Look through the entries below. Report each line that has the word "time" in it.

[[ RECORDS open ]]

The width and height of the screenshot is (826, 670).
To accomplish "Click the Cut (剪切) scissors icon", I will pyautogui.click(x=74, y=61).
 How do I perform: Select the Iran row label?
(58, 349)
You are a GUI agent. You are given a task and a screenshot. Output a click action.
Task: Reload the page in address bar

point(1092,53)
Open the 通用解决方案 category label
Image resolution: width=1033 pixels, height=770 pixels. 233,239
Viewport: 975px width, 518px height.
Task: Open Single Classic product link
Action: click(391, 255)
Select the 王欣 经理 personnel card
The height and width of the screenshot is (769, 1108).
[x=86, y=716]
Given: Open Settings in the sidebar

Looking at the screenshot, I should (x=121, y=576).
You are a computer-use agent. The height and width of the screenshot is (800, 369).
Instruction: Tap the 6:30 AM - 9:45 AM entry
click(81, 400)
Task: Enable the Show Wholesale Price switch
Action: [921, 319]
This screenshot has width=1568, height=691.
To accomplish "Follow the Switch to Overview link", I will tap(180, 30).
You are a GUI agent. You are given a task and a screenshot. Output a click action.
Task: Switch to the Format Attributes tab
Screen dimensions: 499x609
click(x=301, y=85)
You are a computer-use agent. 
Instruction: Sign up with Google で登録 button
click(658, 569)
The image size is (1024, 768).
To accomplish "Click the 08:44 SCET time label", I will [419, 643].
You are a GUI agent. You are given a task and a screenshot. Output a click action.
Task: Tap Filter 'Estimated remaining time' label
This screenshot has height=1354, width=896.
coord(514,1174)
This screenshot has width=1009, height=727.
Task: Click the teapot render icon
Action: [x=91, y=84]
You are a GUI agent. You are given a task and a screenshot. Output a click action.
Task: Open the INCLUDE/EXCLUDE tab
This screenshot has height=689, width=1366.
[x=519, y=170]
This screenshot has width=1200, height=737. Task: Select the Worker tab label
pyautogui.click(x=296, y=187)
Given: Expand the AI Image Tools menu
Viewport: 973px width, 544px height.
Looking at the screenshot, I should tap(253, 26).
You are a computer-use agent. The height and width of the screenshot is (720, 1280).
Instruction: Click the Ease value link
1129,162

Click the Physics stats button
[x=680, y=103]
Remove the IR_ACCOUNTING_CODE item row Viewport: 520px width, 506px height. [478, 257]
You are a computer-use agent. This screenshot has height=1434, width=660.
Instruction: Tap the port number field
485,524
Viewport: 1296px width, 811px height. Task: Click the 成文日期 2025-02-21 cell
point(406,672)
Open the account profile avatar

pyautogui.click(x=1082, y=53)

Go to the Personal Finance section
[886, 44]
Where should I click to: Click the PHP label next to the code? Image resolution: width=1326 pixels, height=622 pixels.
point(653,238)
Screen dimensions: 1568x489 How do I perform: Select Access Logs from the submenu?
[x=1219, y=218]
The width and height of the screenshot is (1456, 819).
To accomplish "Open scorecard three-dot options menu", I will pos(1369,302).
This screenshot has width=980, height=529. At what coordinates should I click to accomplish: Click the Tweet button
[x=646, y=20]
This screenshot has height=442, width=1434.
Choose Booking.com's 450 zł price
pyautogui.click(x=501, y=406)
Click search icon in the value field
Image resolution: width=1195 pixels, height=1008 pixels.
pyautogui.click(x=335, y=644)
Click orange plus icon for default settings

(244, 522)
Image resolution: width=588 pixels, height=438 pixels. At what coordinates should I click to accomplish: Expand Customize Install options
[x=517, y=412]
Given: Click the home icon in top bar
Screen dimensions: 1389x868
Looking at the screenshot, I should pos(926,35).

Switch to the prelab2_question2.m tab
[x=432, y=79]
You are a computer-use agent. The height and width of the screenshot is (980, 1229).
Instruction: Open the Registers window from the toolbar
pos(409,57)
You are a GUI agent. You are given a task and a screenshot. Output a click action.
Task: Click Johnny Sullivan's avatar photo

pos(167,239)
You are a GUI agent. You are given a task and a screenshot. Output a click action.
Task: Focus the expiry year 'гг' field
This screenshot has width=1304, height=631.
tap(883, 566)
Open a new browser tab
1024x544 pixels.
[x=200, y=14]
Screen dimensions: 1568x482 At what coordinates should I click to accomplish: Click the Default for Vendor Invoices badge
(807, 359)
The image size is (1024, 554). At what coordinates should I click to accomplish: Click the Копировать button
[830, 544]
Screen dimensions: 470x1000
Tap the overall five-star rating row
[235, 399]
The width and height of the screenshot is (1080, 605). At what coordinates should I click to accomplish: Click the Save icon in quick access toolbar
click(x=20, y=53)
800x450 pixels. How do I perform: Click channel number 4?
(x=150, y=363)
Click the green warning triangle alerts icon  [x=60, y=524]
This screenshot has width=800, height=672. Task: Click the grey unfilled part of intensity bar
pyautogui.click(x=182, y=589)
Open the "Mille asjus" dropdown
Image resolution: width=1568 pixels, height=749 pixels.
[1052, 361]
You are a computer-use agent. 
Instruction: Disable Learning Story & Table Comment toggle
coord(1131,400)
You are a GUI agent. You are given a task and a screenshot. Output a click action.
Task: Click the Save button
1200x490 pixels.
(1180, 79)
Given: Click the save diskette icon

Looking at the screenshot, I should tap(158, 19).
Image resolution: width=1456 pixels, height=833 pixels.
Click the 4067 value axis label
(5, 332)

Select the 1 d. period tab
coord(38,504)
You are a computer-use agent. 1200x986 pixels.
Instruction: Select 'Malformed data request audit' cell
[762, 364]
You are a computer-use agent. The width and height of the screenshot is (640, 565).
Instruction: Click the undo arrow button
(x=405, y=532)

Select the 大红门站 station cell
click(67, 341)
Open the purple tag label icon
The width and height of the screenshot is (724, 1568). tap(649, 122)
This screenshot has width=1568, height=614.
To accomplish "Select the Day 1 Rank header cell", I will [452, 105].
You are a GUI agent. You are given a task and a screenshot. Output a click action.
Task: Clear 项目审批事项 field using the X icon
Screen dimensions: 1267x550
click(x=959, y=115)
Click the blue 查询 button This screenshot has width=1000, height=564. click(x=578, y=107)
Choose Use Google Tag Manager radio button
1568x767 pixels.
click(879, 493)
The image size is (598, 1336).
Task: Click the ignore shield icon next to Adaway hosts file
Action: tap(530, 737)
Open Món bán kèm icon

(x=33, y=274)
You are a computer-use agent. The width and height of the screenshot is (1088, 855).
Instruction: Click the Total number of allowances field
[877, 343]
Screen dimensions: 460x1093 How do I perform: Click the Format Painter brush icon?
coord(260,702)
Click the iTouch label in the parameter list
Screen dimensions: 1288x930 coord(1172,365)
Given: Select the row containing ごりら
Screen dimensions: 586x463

[[ RECORDS closed ]]

> [RESPONSE TO THIS EXERCISE]
To accomplish "Click the 08:44 SCET time label", I will [419, 643].
Task: Tap Filter 'Estimated remaining time' label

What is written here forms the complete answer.